**EXERCISE TASKS:**
- 1) Answer these from the Geth performance report below, one line each:
(a) On what AWS instance type was the node installed?
(b) How long did the first eth_call requests take?
(c) Within what time did all calls to the QuickNode endpoint return?
- 2) Resume the Geth performance report below, picking up after its last sentence.

**PAGE EXTRACT:**
+++++

Geth version: v1.13.14-stable-2bd6bd01
CL client & version: lighthouse@v5.1.2-modern
OS & Version: Linux

After installing on i3en.xlarge AWS instance, configured with the NVME (XFS, noatime), performances on eth_call are very very poor.

I made lots of requests to fetch same data and seems that the node starts to respond quickly then on the subsequent seems to wait before execution.

First calls are executed in less than 20-30 ms, this time fastly increase to 1s, 2s... to the timeout.

The feeling is that it's not able to handle concurrent requests, but waits for the formers to complete

I made the same requests to a QuickNode enpdoint, which has installed the same geth version and the node responds very quickly as expected, all calls returned in less than 150ms.

+++++

**ITEMS:**
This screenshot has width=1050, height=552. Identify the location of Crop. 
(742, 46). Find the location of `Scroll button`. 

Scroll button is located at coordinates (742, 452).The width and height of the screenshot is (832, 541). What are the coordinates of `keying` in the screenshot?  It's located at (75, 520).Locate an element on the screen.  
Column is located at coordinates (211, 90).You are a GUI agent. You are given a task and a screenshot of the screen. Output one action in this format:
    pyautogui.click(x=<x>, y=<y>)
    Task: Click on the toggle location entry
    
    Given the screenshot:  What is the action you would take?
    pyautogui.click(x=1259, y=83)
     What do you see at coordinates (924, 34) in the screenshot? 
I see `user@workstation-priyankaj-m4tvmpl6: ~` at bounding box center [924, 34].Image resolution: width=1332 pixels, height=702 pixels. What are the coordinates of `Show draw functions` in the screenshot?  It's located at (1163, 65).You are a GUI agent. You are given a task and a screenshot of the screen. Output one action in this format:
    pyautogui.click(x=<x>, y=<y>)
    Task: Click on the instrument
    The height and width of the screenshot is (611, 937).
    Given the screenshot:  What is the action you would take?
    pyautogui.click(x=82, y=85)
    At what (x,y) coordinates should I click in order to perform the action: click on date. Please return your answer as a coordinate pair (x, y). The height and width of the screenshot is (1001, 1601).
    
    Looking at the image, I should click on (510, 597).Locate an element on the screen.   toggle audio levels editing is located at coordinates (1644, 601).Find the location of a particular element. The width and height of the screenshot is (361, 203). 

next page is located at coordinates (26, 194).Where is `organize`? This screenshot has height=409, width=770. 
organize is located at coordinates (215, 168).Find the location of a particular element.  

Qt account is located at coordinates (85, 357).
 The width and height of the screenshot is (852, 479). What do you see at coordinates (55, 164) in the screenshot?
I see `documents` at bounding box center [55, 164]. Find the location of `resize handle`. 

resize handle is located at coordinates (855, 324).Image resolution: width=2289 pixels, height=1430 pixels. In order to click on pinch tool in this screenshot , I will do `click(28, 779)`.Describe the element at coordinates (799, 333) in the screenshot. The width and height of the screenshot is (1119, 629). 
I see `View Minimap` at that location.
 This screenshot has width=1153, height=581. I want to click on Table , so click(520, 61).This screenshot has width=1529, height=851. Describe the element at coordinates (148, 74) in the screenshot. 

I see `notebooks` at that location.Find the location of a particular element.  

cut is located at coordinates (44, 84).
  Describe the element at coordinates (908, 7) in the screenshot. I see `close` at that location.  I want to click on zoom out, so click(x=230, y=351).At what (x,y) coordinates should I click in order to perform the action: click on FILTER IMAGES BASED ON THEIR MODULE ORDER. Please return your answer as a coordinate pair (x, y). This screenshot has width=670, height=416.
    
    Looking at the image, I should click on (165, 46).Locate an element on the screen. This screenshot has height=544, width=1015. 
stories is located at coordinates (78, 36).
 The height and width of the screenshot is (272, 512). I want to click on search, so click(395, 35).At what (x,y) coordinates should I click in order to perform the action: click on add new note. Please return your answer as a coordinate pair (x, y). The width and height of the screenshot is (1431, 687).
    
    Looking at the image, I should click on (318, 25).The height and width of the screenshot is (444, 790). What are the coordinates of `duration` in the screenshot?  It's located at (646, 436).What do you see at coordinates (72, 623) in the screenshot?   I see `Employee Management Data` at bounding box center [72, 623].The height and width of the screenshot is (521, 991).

+++++

**SOLVED TASKS:**
- 1)
(a) i3en.xlarge
(b) Less than 20-30 ms
(c) Less than 150ms</t1>

- 2)
Tried to tune all parameters, cache etc.
This is my current configuration:

--config "/root/.ethereum/config.toml" \ --mainnet \ --log.rotate \ --syncmode snap \ --gcmode full \ --authrpc.jwtsecret="/root/.ethereum/jwtsecret" \ --authrpc.addr "0.0.0.0" \ --authrpc.vhosts "*" \ --http \ --http.addr "0.0.0.0" \ --http.corsdomain "*" \ --ws \ --ws.addr "0.0.0.0" \ --ws.origins "*" \ --cache 16384 \ --cache.preimages \ --maxpeers 5 \ --metrics \ --metrics.addr "0.0.0.0" \ --metrics.port 6060 \ --metrics.expensive \ --rpc.allow-unprotected-txs \ --state.scheme=path \

Tried to disabled snapshot mode, but the performances are much worse also in block execution time (5-6secs vs 120-140ms).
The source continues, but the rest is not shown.